If you’re currently going through menopause, you’re likely experiencing all the joys of hot flashes, mood swings, and maybe some stubborn belly fat. (Can you hear my sarcasm yet?) Hormonal fluctuations during menopause can bring on a whole host of unpleasant symptoms, and while there is plenty of advice on how to deal with menopause, there’s one dietary culprit you may not know that’s exacerbating your symptoms: sugar. Read on to learn how sugar affects your menopause symptoms, and what to eat instead to regulate your hormones.
The Connection Between Sugar & Estrogen
Studies have shown that women with diets high in sugar can experience worse menopausal symptoms than women with diets low in sugar. One study in particular followed 6,000 women for 9 years, and the results showed that women whose diets were high in sugar were 20% more likely to experience hot flashes and night sweats than their lower-sugar counterparts. Why did this occur? It all has to do with estrogen.
Estrogen levels fluctuate a lot during peri-menopause. It’s these dramatic spikes and falls in estrogen that can cause uncomfortable symptoms like hot flashes and night sweats. And after you consume a lot of sugar, your insulin levels spike, which simultaneously lowers the amount of a protein in your body called SHBG (Sex Hormone Binding Globulin). When your SHBG decreases, your estrogen goes up. In essence, eating a lot of sugar will cause an estrogen spike. So if you’re consuming a lot of sugar, your body’s already-fluctuating estrogen will take bigger spikes and falls, worsening your menopausal symptoms.
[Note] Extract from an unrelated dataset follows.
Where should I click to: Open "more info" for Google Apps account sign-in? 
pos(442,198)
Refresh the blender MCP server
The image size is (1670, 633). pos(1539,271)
How To Make Dietary Choices That Keep You Healthy During Menopause
So now you know excess sugar can pose a problem for your night sweats and hot flashes, but just how much is too much—and what are you supposed to do about it? Here are our suggestions.
Limit sugar as much as possible.
If you can’t totally cut out sugar, just aim to keep your daily sugar consumption to less than 10 grams at a time. (A small cookie now and then should not be off limits!) Whenever possible though, try to snack on fruit when you’re craving something sweet. Fruit has natural sugar combined with fiber, which will not spike your insulin levels (and therefore your estrogen levels) the same way.
Cut back on caffeine.
Caffeine also causes an estrogen spike, not to mention it interferes with sleep which can already be a problem during menopause. Stick to less than 100 mg per day—roughly 1 to 2 cups of coffee—to avoid exacerbating your symptoms. And don’t drink it after noon, when it has a higher chance of interfering with your slumber.
Try a Mediterranean diet.
Studies have shown that menopausal woman who ate a Mediterranean diet had less severe menopausal symptoms than those who did not. What does eating a Mediterranean diet consist of? Fish, fruits, veggies, healthy fats like olive oil, avocados, nuts and seeds and yes—a little red wine now and then! And garlic!
Get your fiber.
Getting fiber from fruits, veggies, and whole grains helps lower and stabilize estrogen levels, instead of causing them to spike and fluctuate when you’re eating lots of sugary substances.
Stay ultra hydrated!
- If you’re suffering from night sweats and hot flashes, you want to make sure to drink plenty of water to replenish lost fluids and keep your body healthy.
Flaxseeds are a great source of healthy omega 3-fatty acids and they also contain a substance called lignins, which help regulate hormone metabolism. Sprinkle them on your yogurt, granola, or even salads to help regulate your menopause symptoms.